07:30. Alausí despierta con el sol pegando en las paredes viejas de adobe, el frío muere de a poco, nos empuja a empezar el viaje. Viernes ocho de agosto, partimos desde la estación “Alausí”, la más importante de toda la ruta, la que no ha dejado de funcionar desde su creación en 1905. El edificio, al que no le queda nada de republicano, desentona con su entorno de casas antiguas, con los tapices de colores tierra que crean los sembríos en la montaña, pues desde su remodelación ya no tiene más que cemento, acero y mamparas de vidrio. – Está bien para los gringos la estación, les parece cómoda, les gusta que vendan artesanías – dice don Mario, hombre que vive junto a la línea del tren por más de 25 años atendiendo una tienda destartalada, que tiene más identidad con el lugar que toda la estación.

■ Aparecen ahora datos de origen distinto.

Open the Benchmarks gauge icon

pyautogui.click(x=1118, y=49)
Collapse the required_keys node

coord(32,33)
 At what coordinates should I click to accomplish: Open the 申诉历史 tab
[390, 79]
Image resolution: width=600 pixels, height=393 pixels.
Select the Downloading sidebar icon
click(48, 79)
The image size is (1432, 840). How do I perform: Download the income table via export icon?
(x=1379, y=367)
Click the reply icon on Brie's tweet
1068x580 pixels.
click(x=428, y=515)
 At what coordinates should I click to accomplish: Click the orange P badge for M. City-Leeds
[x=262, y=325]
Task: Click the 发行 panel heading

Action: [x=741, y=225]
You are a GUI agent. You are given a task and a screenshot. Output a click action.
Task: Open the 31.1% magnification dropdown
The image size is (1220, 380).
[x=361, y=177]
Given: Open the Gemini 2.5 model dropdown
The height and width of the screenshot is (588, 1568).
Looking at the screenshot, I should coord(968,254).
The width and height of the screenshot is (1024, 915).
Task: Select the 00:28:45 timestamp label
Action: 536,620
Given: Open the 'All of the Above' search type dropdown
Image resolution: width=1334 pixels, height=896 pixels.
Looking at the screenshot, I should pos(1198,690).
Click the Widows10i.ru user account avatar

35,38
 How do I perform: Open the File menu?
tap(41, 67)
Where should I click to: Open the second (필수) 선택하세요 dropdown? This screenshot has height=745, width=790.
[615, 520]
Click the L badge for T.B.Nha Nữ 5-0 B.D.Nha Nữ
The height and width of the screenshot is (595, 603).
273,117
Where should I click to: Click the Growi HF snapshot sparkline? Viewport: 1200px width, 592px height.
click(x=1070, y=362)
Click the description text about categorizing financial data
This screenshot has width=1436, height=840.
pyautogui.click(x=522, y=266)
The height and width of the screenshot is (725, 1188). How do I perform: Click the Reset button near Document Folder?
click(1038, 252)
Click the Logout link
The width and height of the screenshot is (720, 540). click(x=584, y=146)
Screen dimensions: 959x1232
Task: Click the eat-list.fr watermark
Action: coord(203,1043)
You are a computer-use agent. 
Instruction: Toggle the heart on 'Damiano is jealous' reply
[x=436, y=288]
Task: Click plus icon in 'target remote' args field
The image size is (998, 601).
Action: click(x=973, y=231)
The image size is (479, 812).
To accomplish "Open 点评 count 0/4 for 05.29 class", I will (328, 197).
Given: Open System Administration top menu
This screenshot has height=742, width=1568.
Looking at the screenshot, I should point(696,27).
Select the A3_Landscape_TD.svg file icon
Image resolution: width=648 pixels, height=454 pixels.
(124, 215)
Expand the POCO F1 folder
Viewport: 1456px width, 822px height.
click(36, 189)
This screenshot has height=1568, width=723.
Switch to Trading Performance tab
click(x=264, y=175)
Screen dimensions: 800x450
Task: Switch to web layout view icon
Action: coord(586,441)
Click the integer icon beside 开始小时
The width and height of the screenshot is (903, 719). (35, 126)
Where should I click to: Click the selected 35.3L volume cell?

Al final no importa mucho la estación, sino la línea del tren, que se muestra dura pero posible de caminar, con durmientes separados entre sí por cincuenta centímetros, guías de acero oxidado por el paso del tiempo, y ripio regado. Esto veríamos durante todo el viaje, así que hay que acostumbrarse, y fue fácil, pues sabemos que nos guiaría, de alguna manera nos cuidaría.
Rumbo a Tixán
A quince kilómetros de Alausí nos espera la estación Tixán. El sol acompaña el paisaje de la sierra ecuatoriana que regala cordilleras de picos irregulares, sembríos de maíz extensos, árboles llenos de años que contagian su energía, olor a tierra mojada por la lluvia del día anterior, la gente más linda del mundo que trabaja esa misma tierra, la que al vernos pasar ofrece lo que tiene: un plato de comida o una sonrisa. Logramos mimetizarnos, congeniar con la sierra, porque somos de ella, pero nos advierte que solo somos humanos, que su bondad es lo que nos hará aguantar lo que sea.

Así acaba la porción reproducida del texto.